Supreme Court of Canada judge (1904–1998)

Wishart Flett Spence (March 9, 1904 - April 16, 1998) was a puisne justice of the Supreme Court of Canada.

Born in Toronto, Ontario, the son of James Houston Spence and Margaret Hackland, Spence graduated from the University of Toronto Schools. He then received a Bachelor of Arts degree in political science from the University of Toronto in 1925, studied law at Osgoode Hall Law School, where he received the gold medal for finishing first in his class, and was called to the Ontario Bar in 1928. In 1929, Spence received his Masters of Law from Harvard Law School. Spence practised law in Toronto and was a part-time lecturer at Osgoode Hall. In 1950, he was appointed to the High Court of Justice of Ontario.

On May 30, 1963, Spence was appointed to the Supreme Court.

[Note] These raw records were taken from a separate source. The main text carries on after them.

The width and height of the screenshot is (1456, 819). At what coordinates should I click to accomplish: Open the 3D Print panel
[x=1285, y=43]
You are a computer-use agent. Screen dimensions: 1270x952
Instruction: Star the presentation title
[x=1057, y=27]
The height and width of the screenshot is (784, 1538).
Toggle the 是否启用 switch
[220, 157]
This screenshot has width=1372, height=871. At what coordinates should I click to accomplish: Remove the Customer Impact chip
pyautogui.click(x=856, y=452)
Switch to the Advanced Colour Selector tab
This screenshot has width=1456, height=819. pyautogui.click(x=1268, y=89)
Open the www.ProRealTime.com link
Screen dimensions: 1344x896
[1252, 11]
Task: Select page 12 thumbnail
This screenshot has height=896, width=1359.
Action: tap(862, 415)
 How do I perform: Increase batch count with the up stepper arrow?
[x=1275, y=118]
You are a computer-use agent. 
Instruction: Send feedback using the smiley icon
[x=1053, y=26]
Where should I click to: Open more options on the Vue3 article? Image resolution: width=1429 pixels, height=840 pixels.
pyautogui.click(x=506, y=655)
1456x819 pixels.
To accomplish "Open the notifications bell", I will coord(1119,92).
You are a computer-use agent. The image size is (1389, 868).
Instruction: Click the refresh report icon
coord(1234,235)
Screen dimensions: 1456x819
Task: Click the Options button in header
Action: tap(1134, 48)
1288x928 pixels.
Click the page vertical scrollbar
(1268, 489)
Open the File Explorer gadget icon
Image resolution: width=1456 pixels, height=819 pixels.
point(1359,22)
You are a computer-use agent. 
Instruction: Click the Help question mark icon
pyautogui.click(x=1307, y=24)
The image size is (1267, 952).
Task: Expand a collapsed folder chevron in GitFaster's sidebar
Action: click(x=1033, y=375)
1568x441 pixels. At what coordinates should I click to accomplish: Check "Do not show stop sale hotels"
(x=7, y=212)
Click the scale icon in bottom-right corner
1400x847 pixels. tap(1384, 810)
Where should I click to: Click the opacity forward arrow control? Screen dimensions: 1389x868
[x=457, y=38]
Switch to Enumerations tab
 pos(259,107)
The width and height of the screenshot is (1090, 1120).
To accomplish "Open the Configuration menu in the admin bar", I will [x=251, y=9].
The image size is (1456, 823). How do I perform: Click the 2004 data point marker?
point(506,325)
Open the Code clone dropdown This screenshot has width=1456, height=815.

In 1966, he chaired the royal commission investigating the Munsinger Affair, which involved allegations that an East German spy had been sleeping with Canadian Cabinet ministers. Spence criticised the way the Diefenbaker government had handled the matter, but found no evidence of criminal wrongdoing or security breaches.

In the 1970s, Spence frequently joined with Chief Justice Bora Laskin and Justice Brian Dickson on cases involving civil liberties, often in dissent. The grouping was colloquially referred to as "LSD".

Spence retired from the Court on December 29, 1978. In 1979, he was made a Companion of the Order of Canada.

Spence died on April 16, 1998, at the age of 94.